Dopo aver visto Il caso Spotlight mi sono ricordata perché vorrei fare la giornalista: mi piacerebbe raccontare storie che portano le persone a riflettere su quello che le circonda, raccontare quello che c’è di marcio perché è giusto capire che non viviamo in un mondo di favole. Poi ho pensato a quali grandi inchieste sono state scritte negli ultimi anni qui in Italia, ma niente. A parte omicidi, scandali e varie buffonate di politici, sembra non sia successo nulla di eclatante in questo paese… nel film si dice che a volte per rendersi conto di qualcosa che non va “Ci vuole un outsider”. Per cui in attesa che arrivi qualcuno a farci aprire gli occhi limitiamoci alla recensione del film.
Bello. Non mi sorprende che abbia vinto l’Oscar come miglior film e un altro come miglior sceneggiatura non originale. Del resto anche la nostra redazione lo dava per vincitore. A renderlo tale sicuramente le performance degli attori: Michael Keaton, Mark Ruffalo, Rachel McAdams e Brian d’Arcy James nei ruoli dei giornalisti investigativi che compongono il team Spotlight. Tutti molto intensi, concentrati e arrabbiati. Si riesce facilmente ad immedesimarsi e ad avvertire quanto fosse importante per questi giornalisti scoprire la verità. Accanto a loro anche Liev Schreiber, nei panni del neo direttore che spinge il team ad indagare sui fatti, e Stanley Tucci in quelli dell’avvocato difensore delle vittime.

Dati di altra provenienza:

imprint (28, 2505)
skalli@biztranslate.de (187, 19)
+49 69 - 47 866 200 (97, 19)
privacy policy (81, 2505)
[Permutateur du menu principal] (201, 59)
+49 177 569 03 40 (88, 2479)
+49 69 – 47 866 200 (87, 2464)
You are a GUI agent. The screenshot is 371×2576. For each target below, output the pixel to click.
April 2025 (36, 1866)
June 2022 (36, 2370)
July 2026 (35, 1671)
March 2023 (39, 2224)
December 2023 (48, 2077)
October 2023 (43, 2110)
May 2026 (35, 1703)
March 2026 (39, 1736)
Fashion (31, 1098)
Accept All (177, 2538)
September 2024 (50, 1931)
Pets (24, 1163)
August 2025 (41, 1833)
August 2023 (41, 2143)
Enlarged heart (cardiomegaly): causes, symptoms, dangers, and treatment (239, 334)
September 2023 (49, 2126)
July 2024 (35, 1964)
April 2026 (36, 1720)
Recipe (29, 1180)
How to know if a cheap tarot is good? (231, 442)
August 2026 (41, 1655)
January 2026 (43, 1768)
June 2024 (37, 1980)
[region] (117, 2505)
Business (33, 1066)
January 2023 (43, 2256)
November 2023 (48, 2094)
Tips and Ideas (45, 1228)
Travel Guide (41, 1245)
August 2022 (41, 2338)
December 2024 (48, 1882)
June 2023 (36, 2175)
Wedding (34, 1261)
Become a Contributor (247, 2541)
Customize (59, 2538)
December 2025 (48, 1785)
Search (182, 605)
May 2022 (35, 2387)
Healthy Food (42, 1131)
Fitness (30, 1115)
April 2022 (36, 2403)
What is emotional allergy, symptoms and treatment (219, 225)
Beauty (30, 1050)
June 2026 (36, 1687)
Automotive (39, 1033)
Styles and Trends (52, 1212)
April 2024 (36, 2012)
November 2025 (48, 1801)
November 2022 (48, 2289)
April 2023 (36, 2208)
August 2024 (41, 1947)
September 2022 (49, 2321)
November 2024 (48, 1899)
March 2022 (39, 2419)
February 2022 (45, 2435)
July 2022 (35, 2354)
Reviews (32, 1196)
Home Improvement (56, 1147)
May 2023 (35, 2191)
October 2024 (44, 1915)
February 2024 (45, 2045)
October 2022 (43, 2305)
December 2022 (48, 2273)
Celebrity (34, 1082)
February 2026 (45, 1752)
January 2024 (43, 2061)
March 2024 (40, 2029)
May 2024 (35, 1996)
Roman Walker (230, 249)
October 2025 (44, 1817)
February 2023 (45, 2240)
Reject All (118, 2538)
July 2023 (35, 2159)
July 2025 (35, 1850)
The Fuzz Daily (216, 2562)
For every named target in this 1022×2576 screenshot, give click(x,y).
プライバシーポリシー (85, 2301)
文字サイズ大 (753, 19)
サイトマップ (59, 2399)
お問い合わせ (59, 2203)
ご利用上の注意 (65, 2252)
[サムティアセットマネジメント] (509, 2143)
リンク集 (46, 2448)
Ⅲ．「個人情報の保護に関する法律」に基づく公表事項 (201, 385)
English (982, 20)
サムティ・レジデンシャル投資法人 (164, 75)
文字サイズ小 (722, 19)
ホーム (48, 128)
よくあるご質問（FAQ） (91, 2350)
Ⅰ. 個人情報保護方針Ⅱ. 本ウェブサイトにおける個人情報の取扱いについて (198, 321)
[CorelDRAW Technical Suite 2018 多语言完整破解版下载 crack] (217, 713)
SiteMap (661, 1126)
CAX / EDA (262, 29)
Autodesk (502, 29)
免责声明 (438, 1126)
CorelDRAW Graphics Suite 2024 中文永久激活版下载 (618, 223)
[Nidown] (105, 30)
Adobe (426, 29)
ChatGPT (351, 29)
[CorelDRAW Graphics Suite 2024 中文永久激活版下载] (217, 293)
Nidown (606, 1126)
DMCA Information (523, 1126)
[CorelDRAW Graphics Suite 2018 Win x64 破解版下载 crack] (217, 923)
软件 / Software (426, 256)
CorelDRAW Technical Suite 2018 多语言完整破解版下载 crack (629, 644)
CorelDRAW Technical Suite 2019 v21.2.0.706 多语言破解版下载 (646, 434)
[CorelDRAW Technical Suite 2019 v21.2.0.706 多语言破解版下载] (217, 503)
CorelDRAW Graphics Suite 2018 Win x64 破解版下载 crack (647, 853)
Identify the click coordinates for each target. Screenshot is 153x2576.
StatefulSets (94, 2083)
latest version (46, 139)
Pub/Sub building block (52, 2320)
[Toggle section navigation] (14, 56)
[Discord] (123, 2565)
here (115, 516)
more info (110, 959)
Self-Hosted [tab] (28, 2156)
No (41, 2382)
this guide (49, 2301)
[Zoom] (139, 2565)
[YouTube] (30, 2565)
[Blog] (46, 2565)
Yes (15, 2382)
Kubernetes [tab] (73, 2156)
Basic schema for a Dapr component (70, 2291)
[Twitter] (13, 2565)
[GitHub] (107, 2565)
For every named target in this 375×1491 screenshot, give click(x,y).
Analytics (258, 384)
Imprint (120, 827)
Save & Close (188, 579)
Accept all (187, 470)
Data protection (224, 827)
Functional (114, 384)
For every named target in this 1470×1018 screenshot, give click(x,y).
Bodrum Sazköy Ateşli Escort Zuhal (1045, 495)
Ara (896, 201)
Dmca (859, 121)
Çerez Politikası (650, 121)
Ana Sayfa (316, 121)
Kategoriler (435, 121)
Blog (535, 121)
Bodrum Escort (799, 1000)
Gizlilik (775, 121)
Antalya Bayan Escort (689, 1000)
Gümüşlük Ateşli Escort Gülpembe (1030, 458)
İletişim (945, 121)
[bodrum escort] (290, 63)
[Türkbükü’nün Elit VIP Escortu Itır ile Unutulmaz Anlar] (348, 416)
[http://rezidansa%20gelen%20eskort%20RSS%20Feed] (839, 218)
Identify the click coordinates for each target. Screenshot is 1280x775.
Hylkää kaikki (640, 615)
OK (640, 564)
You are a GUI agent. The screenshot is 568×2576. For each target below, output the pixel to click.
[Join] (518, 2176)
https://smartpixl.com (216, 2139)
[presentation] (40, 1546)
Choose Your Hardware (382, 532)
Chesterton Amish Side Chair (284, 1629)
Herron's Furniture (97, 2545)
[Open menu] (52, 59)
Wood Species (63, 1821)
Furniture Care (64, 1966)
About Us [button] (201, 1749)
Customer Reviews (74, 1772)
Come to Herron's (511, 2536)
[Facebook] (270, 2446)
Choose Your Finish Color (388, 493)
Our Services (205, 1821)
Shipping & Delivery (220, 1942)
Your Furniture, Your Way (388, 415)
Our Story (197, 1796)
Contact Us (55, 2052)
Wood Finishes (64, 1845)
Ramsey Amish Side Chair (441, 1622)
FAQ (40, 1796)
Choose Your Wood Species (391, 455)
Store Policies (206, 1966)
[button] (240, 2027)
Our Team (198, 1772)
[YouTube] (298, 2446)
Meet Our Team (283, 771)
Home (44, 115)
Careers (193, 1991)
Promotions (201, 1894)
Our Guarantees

Buona la regia di Tom McCarthy, che con le giuste inquadrature di primi piani e ambienti riesce a trasportare lo spettatore all’interno della scena.
Niente di sorprendente invece per quanto riguarda le musiche: non aiutano particolarmente a rendere le scene più emozionanti.
Ma quello che sicuramente lo rende un grande film è la storia. Come accennavo, Spotlight è un team di giornalisti investigativi che lavora per il Boston Globe. Guidati dal redattore Walter “Robby” Robinson i tre giornalisti Michael Rezendes, Sacha Pfeiffer e Matt Carroll, seguono per mesi la pista dei preti pedofili nelle diocesi di Boston, intenti a dimostrare che queste cosiddette “mele marce” in realtà sono circa il 6% dei preti della città; che più che un fenomeno sporadico è invece uno schema preciso; ma soprattutto che gli uomini che ricoprono cariche più importanti (in questo caso il Cardinale Law) sono a conoscenza di tutto e si limitano a spostare i soggetti recidivi e a insabbiare la faccenda, piuttosto che prendere provvedimenti. Una storia importante che in realtà non viene toccata fino in fondo, perché vero protagonista del film è il lavoro della squadra: le indagini, le interviste, le notti insonni, gli appunti scritti freneticamente su block notes o post-it, le telefonate con le fonti anonime, le pressioni dei colleghi e dell’opinione pubblica. Mi ha ricordato molto Tutti gli uomini del presidente, tralasciando il fatto che non avevo la costante paura che qualcuno venisse ucciso. Infondo era un’inchiesta su dei preti.
Un film che fa pensare, fa provare rabbia, schifo e anche impotenza. Non lo ritengo affatto un film anti-cattolico o che porta lo spettatore a perdere la propria fede, ma diciamo che fa diffidare sempre di più dall’istituzione. Infondo la fede è qualcosa di spirituale e legato all’animo umano. La Chiesa, in quanto istituzione, è composta da uomini e quindi temporanea.
Non è facile scrivere una recensione su una storia come questa evitando di prendere una posizione e dire esattamente cosa si pensa al riguardo. Difficile restare perfettamente imparziale, visto che dovrebbe essere ovvio ciò che è giusto e ciò che invece non lo è. Dovrebbe.